To do —
(1) Using the text on Judy Garland, decide whether each statement agrees with it, answering yes or no and quoting the deciding words: (a) The events described took place on July 20, 1950. (b) Katharine Hepburn smiled while speaking to Garland. (c) The wound was called "superficial."
(2) According to the text on Judy Garland, outside which house did the reporters and paparazzi gather?

Provided text —
========
Judy Garland's Magnum Opus: The Best Musical Sequence in History

by Trey Taylor

The day that Judy Garland attempted suicide for the second time, Katharine Hepburn elbowed her way through the throng of reporters and paparazzi outside the Minnelli house, shouting back at them from over her shoulder, “Don’t you have anything better to do?” She sat Judy down, one legendary actress to another, and said, unsmiling: “Now listen, you’re one of the three greatest talents in the world. And your ass has hit the gutter. There’s no place to go but up. Now, goddammit. Do it!” Thus concluded Hepburn’s pep talk. It was July 20, 1950, and Judy Garland had slashed her throat with a piece of glass.

The wound was ‘superficial’, the newspaper headlines constructed to be reductive, but the cry for help was heard around the world. Garland may have evaded death, and her PR machine may have put a stopper in tabloid talk, but she continued to bleed on the altar of popular culture, and through every sob and tic forged on screen, became its martyr.
========
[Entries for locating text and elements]
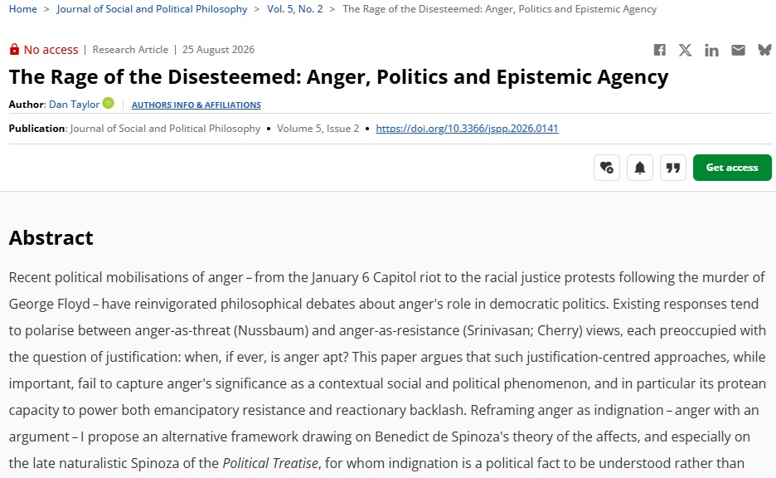
Task: Open alerts via bell icon
Action: click(640, 168)
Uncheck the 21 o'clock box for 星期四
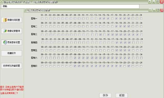The width and height of the screenshot is (164, 98). click(x=129, y=43)
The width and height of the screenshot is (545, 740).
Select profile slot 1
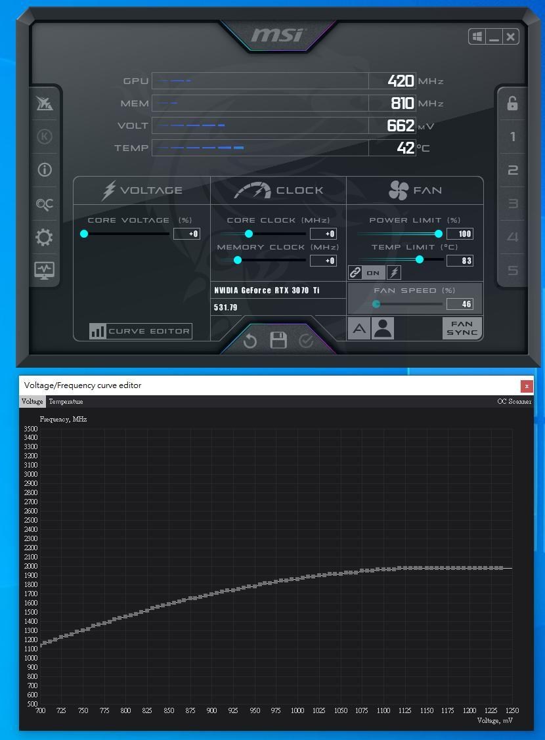512,137
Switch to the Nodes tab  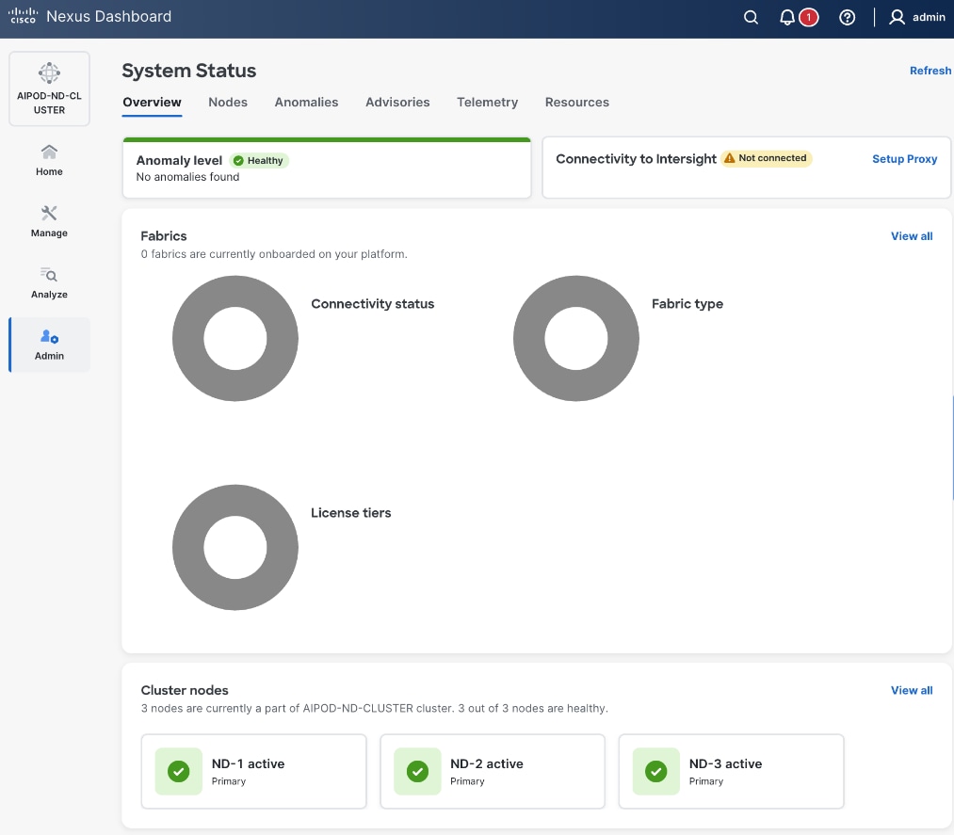(228, 103)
========
Solution list —
(1)
(a) Yes: "It was July 20, 1950"
(b) No: "and said, unsmiling"
(c) Yes: "The wound was ‘superficial’"

(2) The Minnelli house.